«Чтобы хорошо написать эту книгу, мне надо убедить себя, что она — единственный роман и последняя книга, которую я напишу. Я хочу влить в неё всё без остатка».
«Истоки малейших наших жестов столь же многочисленны и далеки, как и истоки Нила».
Андре Жид. «Дневник фальшивомонетчиков». 2 января 1921 года и 27 мая 1924 года.
По лицу можно было легко угадать, что он пьяница и давно уже не мальчик. Всем говорит «ты».
Название для книги стихов: «Эритроциты».
Белинского и Гоголя с базара, конечно, понесут, но когда же мы поймём, что надо сделать, чтобы прежде понесли с базара мясо и овощи.
Некто Кондро-Деменчук Григорий Кириллович, проживающий в посёлке Красково Московской области, на Коряневском карьере, 29, прислал письмо (орфография сохранена) на редколлегию «КП», в котором сначала расхваливает нас за смелость и благородное стремление к правде, а потом пишет фразу, которая сразу меня насторожила: «Человек, который в научных вопросах не считается с общественным мнением, это не учёный, а маньяк». Во как!
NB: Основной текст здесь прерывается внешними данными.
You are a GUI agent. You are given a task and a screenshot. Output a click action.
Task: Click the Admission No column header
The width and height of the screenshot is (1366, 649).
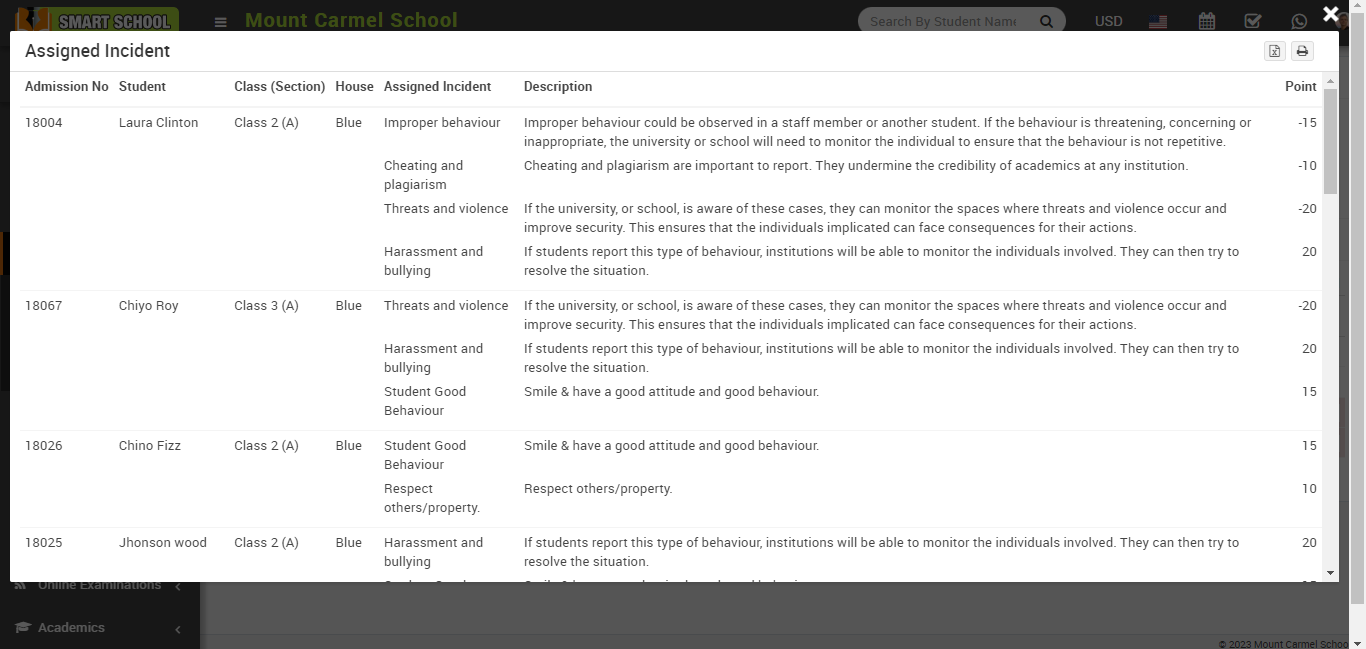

Письмо длинное, 7 страниц на машинке. Моя персона тоже не обойдена вниманием Григория Кирилловича:
«В прошлом году я послал в вашу газету статью новой теории о Солнце под насванием «Солнце, его стороение, состав и источник энергии». Я приведу полный ответ вашей газеты:
«Уважаемый Григорий Кириллович! Мы считаем, что определить, насколько справедлива та или иная научная теория, могут лишь люди, разбирающиеся в сути данного вопроса. Общественное мнение не гарантирует здесь от ошибок. Поэтому рекомендуем впредь направлять ваши работы учёным. Что касается моего личного мнения о Вашей теории твёрдого Солнца, то я считаю её абсолютно невежественной. С уважением. Зав. отделом науки Я. Голованов».
В свою очередь я хочу сказать тов. Голованову следующее. Судя по одной из Ваших последних выступлений в «Комсомольской правде» по поводу американских космонавтов[159]
, Вы посредственный журналист, не более. Что касается Ваших аналитических способностей, то они крайне ограничены: узки и близоруки. Поверхностны. И можно сказать — бездумны. Вам бы работать репортёром, например, в спорте. А наука не Ваше дело. Для науки Вы, Голованов, грубоват, туповат, а главное — не честен…»Ну, хорошо, я для науки туповат. Но почему он, мерзавец, думает, что спортом должны заниматься бесчестные и грубые тупицы?! За товарищей обидно…
Врождённая, из поколения в поколение передаваемая ненависть елового леса к Новому Году.
К спору физиков и лириков. В рабочем кабинете П. Л. Капицы стоит бюст Нефертити и модель спутника.
Из бесед с Петром Леонидовичем Капицей:
— Эйнштейн был очень простым, доступным человеком, неверно, что он был необщительным. Просто он избегал говорить с людьми, с которыми ему было скучно. Это был удивительно остроумный человек!..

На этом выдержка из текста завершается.